* [Data shown]:
______

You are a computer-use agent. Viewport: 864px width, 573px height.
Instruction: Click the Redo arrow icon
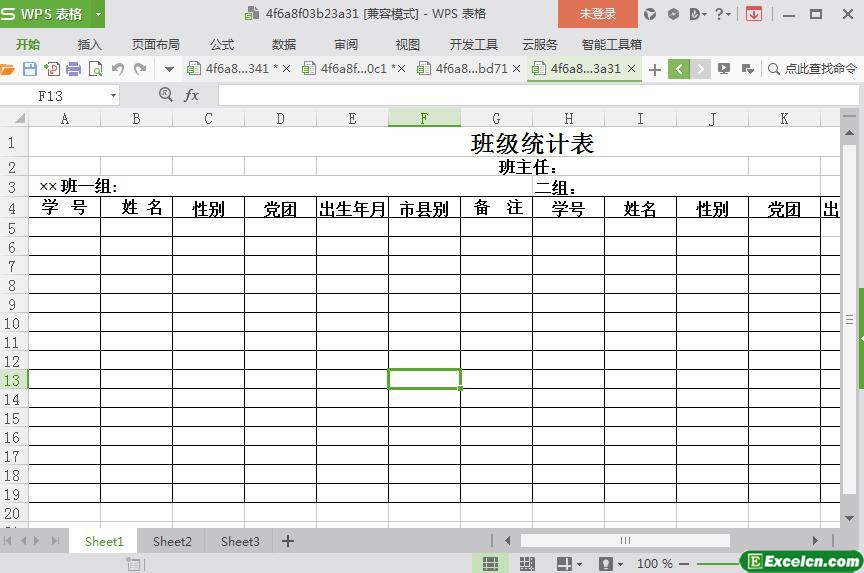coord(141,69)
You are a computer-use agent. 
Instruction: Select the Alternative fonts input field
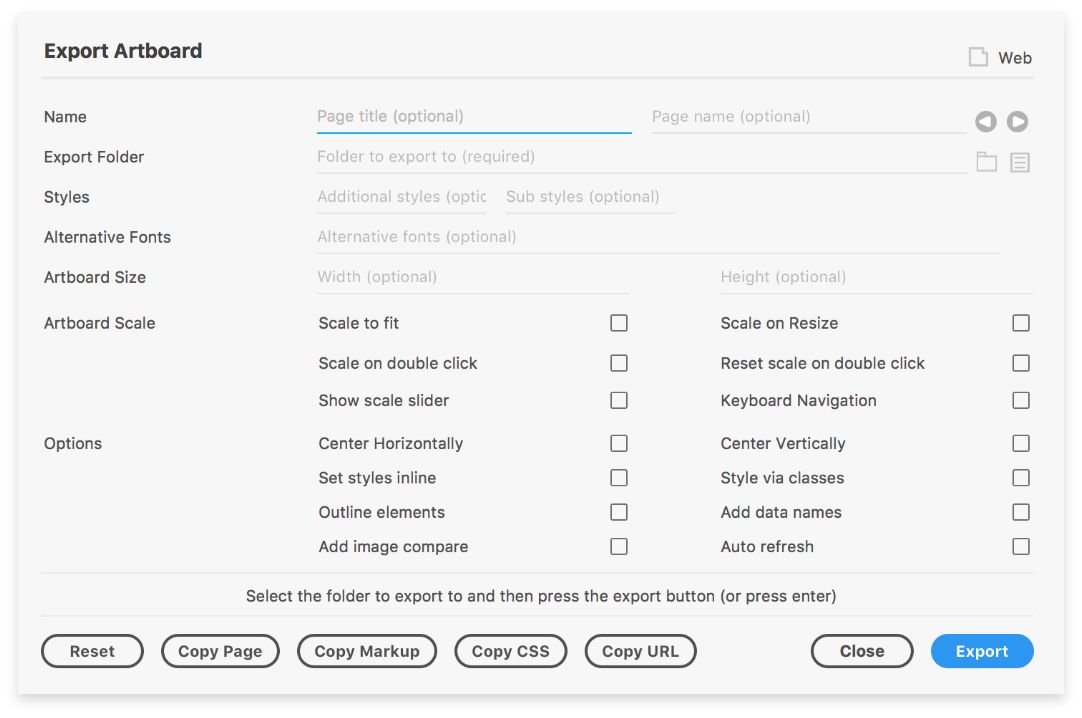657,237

______

* [Task to carry out]:
Before printing the records again, strip out the pictures; change nothing else.

* [Your solution]:
You are a computer-use agent. Viewport: 864px width, 573px height.
Instruction: Click the Redo arrow icon
coord(141,69)
You are a computer-use agent. 
Instruction: Select the Alternative fonts input field
657,237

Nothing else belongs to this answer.